◆ TÂCHES À RÉALISER ◆
A) Mettez à jour l'extrait sur Robert Combas en reproduisant le passage entre « Indexée aux sujets » et « hypertrophiques, parfois étouffants. », inclus, où « furie » est remplacé par « fougue ».
B) Recopiez à l'identique les lignes des enregistrements situées entre celle qui contient « Image resolution: width=1280 » et celle qui contient « [x=13, y=110] », incluses.

◆ EXTRAIT DE PAGE ◆
Indexée aux sujets de l’actualité de ces années 80, à ses événements mineurs ou mémorables, l’œuvre de Combas traduit autant l’esprit de son temps – politique, culturel, social – qu’elle exalte la furie d’un geste pictural compulsif, intuitif, libérant les codes de la figuration, qui ne sont jamais aussi subtils que lorsqu’ils se concentrent sur l’art du portrait, c’est-à-dire là où sa peinture, dans sa plus simple et sincère approche, s’extraie de ses penchants hypertrophiques, parfois étouffants.
Grand coloriste – “L’un des plus grands de sa génération“ estime Yvon Lambert – , mais aussi vrai conteur de son époque, Robert Combas reste ce témoin clé de l’esprit des années 1980 ; privilège qu’il partage avec son complice Hervé Di Rosa, dont la Maison Rouge expose en même temps l’ensemble de l’œuvre.

◆ ENREGISTREMENTS ◆
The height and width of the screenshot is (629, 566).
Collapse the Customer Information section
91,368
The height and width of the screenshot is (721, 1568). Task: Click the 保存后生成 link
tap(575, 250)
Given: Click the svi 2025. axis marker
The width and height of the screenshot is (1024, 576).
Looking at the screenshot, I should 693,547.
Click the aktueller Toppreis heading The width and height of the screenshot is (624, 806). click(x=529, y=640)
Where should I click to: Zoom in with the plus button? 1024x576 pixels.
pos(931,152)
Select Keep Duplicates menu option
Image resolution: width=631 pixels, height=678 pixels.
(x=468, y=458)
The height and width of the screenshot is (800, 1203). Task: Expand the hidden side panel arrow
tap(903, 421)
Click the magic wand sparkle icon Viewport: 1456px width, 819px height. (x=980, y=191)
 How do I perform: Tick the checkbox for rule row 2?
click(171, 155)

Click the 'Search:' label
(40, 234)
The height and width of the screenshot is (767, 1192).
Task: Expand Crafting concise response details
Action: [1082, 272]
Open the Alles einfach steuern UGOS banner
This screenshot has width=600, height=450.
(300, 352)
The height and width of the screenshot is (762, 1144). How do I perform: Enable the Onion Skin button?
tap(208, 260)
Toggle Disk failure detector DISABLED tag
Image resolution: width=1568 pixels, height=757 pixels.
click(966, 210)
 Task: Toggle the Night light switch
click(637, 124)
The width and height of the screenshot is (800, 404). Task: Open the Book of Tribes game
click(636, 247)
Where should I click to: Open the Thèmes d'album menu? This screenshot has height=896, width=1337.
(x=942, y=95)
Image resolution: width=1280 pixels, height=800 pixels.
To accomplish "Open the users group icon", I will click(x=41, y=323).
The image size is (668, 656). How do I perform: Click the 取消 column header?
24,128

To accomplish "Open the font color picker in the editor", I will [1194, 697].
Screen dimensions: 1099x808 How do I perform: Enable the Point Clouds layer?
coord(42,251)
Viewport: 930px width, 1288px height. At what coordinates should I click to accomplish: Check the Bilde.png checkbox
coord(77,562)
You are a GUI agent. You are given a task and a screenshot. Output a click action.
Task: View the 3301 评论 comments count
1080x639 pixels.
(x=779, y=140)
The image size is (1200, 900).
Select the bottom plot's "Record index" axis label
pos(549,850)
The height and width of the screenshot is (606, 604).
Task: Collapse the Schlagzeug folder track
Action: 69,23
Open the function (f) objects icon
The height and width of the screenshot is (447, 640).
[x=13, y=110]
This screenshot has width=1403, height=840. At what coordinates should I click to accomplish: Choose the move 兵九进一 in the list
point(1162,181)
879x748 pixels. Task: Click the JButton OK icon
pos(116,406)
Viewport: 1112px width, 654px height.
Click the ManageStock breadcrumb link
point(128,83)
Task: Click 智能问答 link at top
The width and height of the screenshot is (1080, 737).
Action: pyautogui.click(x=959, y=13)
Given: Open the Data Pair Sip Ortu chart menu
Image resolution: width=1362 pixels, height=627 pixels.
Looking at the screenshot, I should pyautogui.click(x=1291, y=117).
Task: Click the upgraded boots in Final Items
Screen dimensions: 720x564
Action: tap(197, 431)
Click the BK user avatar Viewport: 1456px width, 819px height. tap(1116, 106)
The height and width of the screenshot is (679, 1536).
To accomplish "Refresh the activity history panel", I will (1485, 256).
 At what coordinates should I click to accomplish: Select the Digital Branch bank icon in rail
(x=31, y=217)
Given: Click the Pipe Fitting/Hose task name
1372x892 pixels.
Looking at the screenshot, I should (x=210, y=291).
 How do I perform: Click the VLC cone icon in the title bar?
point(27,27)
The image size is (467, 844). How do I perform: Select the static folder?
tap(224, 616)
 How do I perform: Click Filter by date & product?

◆ RÉPONSES PAR TÂCHE ◆
A)
Indexée aux sujets de l’actualité de ces années 80, à ses événements mineurs ou mémorables, l’œuvre de Combas traduit autant l’esprit de son temps – politique, culturel, social – qu’elle exalte la fougue d’un geste pictural compulsif, intuitif, libérant les codes de la figuration, qui ne sont jamais aussi subtils que lorsqu’ils se concentrent sur l’art du portrait, c’est-à-dire là où sa peinture, dans sa plus simple et sincère approche, s’extraie de ses penchants hypertrophiques, parfois étouffants.

B)
Image resolution: width=1280 pixels, height=800 pixels.
To accomplish "Open the users group icon", I will click(x=41, y=323).
The image size is (668, 656). How do I perform: Click the 取消 column header?
24,128

To accomplish "Open the font color picker in the editor", I will [1194, 697].
Screen dimensions: 1099x808 How do I perform: Enable the Point Clouds layer?
coord(42,251)
Viewport: 930px width, 1288px height. At what coordinates should I click to accomplish: Check the Bilde.png checkbox
coord(77,562)
You are a GUI agent. You are given a task and a screenshot. Output a click action.
Task: View the 3301 评论 comments count
1080x639 pixels.
(x=779, y=140)
The image size is (1200, 900).
Select the bottom plot's "Record index" axis label
pos(549,850)
The height and width of the screenshot is (606, 604).
Task: Collapse the Schlagzeug folder track
Action: 69,23
Open the function (f) objects icon
The height and width of the screenshot is (447, 640).
[x=13, y=110]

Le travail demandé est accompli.